Oireachtas Joint and Select Committees

Thursday, 27 May 2021

Joint Oireachtas Committee on Finance, Public Expenditure and Reform, and Taoiseach

Protected Disclosure Legislation: Discussion

Photo of Alice-Mary HigginsAlice-Mary Higgins (Independent) | Oireachtas source

I thank the presenters. It is very interesting. I want to begin by picking up on the issue of compensatory measures. I worry that the signal that very often gets sent in Ireland is that whistleblowers get punished and that they basically carry the price of taking action and of performing that public good by highlighting an issue. Therefore, I welcome the suggestions in respect of the changes to the compensation cap.

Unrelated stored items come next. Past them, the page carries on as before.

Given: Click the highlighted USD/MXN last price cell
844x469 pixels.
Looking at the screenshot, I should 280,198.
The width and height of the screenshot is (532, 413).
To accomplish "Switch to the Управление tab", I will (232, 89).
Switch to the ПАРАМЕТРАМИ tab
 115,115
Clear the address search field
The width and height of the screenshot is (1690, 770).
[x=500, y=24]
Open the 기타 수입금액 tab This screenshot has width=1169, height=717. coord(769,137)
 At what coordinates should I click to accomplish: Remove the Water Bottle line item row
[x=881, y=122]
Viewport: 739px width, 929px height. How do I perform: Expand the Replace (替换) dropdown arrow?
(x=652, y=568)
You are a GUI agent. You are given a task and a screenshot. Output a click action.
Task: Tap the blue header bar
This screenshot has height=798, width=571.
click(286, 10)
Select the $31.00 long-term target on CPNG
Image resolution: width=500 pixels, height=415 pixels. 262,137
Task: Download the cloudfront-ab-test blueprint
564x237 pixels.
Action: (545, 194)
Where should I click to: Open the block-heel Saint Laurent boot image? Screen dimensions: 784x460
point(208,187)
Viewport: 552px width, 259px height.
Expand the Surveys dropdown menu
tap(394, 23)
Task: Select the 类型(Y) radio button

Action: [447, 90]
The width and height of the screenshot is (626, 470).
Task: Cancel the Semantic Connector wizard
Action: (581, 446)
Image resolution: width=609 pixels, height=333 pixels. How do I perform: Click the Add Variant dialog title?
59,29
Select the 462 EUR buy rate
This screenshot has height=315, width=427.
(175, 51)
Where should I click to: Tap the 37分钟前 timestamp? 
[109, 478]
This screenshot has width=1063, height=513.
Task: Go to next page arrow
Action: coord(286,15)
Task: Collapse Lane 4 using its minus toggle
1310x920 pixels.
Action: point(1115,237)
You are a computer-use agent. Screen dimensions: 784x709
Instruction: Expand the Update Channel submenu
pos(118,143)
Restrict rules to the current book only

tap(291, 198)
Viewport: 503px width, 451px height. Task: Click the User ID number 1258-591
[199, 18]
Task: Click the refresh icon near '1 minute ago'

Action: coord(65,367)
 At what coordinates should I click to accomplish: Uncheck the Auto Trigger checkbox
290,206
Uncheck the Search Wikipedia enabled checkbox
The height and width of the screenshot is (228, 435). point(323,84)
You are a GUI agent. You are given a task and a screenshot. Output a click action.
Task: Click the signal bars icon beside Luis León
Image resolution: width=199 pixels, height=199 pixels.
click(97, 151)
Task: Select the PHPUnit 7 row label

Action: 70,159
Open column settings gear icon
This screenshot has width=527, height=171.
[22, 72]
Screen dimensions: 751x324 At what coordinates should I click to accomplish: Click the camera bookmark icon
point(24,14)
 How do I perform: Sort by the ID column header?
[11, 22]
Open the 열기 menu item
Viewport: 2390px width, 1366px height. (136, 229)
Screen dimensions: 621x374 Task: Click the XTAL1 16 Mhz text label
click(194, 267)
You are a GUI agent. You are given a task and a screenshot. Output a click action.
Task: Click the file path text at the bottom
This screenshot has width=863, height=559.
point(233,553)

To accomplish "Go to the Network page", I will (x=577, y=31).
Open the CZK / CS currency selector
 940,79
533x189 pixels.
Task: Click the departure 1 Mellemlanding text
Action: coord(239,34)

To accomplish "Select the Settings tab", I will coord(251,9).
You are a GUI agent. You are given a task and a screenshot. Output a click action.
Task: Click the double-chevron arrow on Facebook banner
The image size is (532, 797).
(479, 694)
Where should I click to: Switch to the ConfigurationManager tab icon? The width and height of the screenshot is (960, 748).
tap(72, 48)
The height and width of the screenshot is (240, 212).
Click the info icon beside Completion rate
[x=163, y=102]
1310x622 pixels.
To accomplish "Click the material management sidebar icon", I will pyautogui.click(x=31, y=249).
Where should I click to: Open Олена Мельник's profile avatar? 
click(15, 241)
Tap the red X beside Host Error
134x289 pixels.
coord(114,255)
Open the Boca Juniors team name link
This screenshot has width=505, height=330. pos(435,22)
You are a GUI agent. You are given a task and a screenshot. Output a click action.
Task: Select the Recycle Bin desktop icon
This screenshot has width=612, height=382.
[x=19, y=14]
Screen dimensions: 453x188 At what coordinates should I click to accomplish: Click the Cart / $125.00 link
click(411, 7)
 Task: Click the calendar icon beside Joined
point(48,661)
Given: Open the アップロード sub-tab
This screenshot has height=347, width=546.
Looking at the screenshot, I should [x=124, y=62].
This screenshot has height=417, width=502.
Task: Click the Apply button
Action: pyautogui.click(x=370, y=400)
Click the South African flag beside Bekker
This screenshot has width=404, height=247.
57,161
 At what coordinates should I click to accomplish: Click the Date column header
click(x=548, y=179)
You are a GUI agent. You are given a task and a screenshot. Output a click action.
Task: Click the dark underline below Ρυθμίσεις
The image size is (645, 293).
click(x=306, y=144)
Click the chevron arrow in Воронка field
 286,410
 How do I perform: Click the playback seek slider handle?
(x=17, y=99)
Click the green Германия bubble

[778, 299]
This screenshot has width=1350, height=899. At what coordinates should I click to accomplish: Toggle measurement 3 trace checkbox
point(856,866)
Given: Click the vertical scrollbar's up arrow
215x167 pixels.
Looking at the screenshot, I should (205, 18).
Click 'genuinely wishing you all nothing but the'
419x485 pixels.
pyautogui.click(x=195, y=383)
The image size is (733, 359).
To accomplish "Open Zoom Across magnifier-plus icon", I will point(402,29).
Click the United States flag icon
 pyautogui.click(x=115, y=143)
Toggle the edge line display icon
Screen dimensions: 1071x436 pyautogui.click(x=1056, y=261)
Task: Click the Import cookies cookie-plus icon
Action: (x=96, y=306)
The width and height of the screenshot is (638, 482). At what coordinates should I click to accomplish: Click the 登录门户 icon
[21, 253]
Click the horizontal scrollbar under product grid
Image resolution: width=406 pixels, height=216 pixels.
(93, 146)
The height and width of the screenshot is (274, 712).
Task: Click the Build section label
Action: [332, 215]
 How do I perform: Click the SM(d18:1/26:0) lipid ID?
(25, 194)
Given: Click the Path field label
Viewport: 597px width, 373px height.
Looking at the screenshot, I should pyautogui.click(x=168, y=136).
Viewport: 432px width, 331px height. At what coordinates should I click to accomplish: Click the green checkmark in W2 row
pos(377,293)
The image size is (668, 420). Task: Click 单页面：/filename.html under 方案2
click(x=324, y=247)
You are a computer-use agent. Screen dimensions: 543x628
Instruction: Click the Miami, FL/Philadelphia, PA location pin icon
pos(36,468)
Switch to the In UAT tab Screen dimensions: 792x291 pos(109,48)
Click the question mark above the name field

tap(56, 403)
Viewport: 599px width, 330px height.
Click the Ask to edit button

I have also encountered specific concerns and the witnesses might have a sense of whether these are more widespread. In particular, where there are compensatory measures to which persons are entitled and which they may be seeking after a process or after a whistleblowing, it may sometimes be the same persons about whom they made the disclosure who are effectively still in place within an organisation and who are part of the process for accessing the compensatory measures. Again, I do not want to speak to specific cases but that is a situation which has certainly come to my attention where persons have raised concerns about a body where they worked, or individuals in a body where they worked, and, effectively, they have seen the obstruction of ever receiving compensatory payments or measures.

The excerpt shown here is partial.